Extracted data entries
********************

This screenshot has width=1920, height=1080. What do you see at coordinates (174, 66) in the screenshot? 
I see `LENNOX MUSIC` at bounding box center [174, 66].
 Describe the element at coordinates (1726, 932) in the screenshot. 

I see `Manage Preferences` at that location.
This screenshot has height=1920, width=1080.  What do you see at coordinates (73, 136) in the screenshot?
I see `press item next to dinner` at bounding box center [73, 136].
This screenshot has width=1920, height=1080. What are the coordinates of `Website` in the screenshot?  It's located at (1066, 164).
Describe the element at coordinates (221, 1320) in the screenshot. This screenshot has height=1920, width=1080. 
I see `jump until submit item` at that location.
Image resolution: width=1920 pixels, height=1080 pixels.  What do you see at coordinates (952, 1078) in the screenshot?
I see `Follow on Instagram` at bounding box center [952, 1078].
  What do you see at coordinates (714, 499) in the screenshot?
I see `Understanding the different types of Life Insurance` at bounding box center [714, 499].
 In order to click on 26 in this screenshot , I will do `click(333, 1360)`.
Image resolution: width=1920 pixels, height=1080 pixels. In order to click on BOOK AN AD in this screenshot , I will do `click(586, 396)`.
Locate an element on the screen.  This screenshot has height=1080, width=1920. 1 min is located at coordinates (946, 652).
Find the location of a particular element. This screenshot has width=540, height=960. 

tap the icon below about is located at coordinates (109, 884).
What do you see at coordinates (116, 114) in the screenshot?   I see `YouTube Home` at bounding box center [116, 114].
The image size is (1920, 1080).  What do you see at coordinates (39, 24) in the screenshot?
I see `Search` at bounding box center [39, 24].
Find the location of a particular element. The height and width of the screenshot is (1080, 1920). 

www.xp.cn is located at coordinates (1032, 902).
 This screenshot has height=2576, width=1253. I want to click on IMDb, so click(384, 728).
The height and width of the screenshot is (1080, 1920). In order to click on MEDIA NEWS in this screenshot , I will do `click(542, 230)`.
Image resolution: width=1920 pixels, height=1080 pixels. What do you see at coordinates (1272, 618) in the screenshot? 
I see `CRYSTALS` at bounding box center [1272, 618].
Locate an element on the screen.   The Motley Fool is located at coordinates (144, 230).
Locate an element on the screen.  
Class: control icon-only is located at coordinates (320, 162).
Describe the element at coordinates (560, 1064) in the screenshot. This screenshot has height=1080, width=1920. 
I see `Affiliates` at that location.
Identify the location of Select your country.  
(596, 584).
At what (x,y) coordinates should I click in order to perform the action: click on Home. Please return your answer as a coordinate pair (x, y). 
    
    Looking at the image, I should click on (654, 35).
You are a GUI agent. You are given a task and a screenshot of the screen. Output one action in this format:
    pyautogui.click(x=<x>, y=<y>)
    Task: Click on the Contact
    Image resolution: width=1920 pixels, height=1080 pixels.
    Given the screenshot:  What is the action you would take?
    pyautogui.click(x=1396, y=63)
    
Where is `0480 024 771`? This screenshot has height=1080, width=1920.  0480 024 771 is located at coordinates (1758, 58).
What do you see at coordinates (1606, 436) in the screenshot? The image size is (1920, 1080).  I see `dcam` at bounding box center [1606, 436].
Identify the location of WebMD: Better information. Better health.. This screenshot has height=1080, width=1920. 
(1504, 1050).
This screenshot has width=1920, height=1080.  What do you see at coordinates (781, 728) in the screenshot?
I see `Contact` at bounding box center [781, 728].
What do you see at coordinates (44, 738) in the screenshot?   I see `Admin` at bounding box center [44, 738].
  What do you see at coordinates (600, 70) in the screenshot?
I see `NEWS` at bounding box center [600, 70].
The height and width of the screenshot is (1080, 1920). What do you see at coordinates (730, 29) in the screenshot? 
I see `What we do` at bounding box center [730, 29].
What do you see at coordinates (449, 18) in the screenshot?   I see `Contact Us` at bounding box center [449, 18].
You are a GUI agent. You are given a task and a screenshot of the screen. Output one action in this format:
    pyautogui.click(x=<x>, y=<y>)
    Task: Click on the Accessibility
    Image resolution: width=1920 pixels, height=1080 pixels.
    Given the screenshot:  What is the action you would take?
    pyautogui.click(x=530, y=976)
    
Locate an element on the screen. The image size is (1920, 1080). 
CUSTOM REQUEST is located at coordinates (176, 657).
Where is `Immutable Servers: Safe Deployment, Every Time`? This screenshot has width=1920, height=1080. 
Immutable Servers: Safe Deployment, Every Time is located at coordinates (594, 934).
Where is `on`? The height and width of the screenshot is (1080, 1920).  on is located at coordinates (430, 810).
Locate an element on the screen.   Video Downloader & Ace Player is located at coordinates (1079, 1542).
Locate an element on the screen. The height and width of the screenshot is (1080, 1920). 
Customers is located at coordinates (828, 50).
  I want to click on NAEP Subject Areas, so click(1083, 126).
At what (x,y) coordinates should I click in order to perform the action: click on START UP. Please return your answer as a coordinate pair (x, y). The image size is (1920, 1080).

********************

§ EXERCISE PROMPT
Rewrite the entries above, changing every "Locate an element on the screen" to "Find an element on the screen" and leaving everything else as it is.

§ REPLY
This screenshot has width=1920, height=1080. What do you see at coordinates (174, 66) in the screenshot? 
I see `LENNOX MUSIC` at bounding box center [174, 66].
 Describe the element at coordinates (1726, 932) in the screenshot. 

I see `Manage Preferences` at that location.
This screenshot has height=1920, width=1080.  What do you see at coordinates (73, 136) in the screenshot?
I see `press item next to dinner` at bounding box center [73, 136].
This screenshot has width=1920, height=1080. What are the coordinates of `Website` in the screenshot?  It's located at (1066, 164).
Describe the element at coordinates (221, 1320) in the screenshot. This screenshot has height=1920, width=1080. 
I see `jump until submit item` at that location.
Image resolution: width=1920 pixels, height=1080 pixels.  What do you see at coordinates (952, 1078) in the screenshot?
I see `Follow on Instagram` at bounding box center [952, 1078].
  What do you see at coordinates (714, 499) in the screenshot?
I see `Understanding the different types of Life Insurance` at bounding box center [714, 499].
 In order to click on 26 in this screenshot , I will do `click(333, 1360)`.
Image resolution: width=1920 pixels, height=1080 pixels. In order to click on BOOK AN AD in this screenshot , I will do `click(586, 396)`.
Find an element on the screen.  This screenshot has height=1080, width=1920. 1 min is located at coordinates (946, 652).
Find the location of a particular element. This screenshot has width=540, height=960. 

tap the icon below about is located at coordinates (109, 884).
What do you see at coordinates (116, 114) in the screenshot?   I see `YouTube Home` at bounding box center [116, 114].
The image size is (1920, 1080).  What do you see at coordinates (39, 24) in the screenshot?
I see `Search` at bounding box center [39, 24].
Find the location of a particular element. The height and width of the screenshot is (1080, 1920). 

www.xp.cn is located at coordinates (1032, 902).
 This screenshot has height=2576, width=1253. I want to click on IMDb, so click(384, 728).
The height and width of the screenshot is (1080, 1920). In order to click on MEDIA NEWS in this screenshot , I will do `click(542, 230)`.
Image resolution: width=1920 pixels, height=1080 pixels. What do you see at coordinates (1272, 618) in the screenshot? 
I see `CRYSTALS` at bounding box center [1272, 618].
Find an element on the screen.   The Motley Fool is located at coordinates (144, 230).
Find an element on the screen.  
Class: control icon-only is located at coordinates (320, 162).
Describe the element at coordinates (560, 1064) in the screenshot. This screenshot has height=1080, width=1920. 
I see `Affiliates` at that location.
Identify the location of Select your country.  
(596, 584).
At what (x,y) coordinates should I click in order to perform the action: click on Home. Please return your answer as a coordinate pair (x, y). 
    
    Looking at the image, I should click on (654, 35).
You are a GUI agent. You are given a task and a screenshot of the screen. Output one action in this format:
    pyautogui.click(x=<x>, y=<y>)
    Task: Click on the Contact
    Image resolution: width=1920 pixels, height=1080 pixels.
    Given the screenshot:  What is the action you would take?
    pyautogui.click(x=1396, y=63)
    
Where is `0480 024 771`? This screenshot has height=1080, width=1920.  0480 024 771 is located at coordinates (1758, 58).
What do you see at coordinates (1606, 436) in the screenshot? The image size is (1920, 1080).  I see `dcam` at bounding box center [1606, 436].
Identify the location of WebMD: Better information. Better health.. This screenshot has height=1080, width=1920. 
(1504, 1050).
This screenshot has width=1920, height=1080.  What do you see at coordinates (781, 728) in the screenshot?
I see `Contact` at bounding box center [781, 728].
What do you see at coordinates (44, 738) in the screenshot?   I see `Admin` at bounding box center [44, 738].
  What do you see at coordinates (600, 70) in the screenshot?
I see `NEWS` at bounding box center [600, 70].
The height and width of the screenshot is (1080, 1920). What do you see at coordinates (730, 29) in the screenshot? 
I see `What we do` at bounding box center [730, 29].
What do you see at coordinates (449, 18) in the screenshot?   I see `Contact Us` at bounding box center [449, 18].
You are a GUI agent. You are given a task and a screenshot of the screen. Output one action in this format:
    pyautogui.click(x=<x>, y=<y>)
    Task: Click on the Accessibility
    Image resolution: width=1920 pixels, height=1080 pixels.
    Given the screenshot:  What is the action you would take?
    pyautogui.click(x=530, y=976)
    
Find an element on the screen. The image size is (1920, 1080). 
CUSTOM REQUEST is located at coordinates (176, 657).
Where is `Immutable Servers: Safe Deployment, Every Time`? This screenshot has width=1920, height=1080. 
Immutable Servers: Safe Deployment, Every Time is located at coordinates (594, 934).
Where is `on`? The height and width of the screenshot is (1080, 1920).  on is located at coordinates (430, 810).
Find an element on the screen.   Video Downloader & Ace Player is located at coordinates (1079, 1542).
Find an element on the screen. The height and width of the screenshot is (1080, 1920). 
Customers is located at coordinates (828, 50).
  I want to click on NAEP Subject Areas, so click(1083, 126).
At what (x,y) coordinates should I click in order to perform the action: click on START UP. Please return your answer as a coordinate pair (x, y). The image size is (1920, 1080).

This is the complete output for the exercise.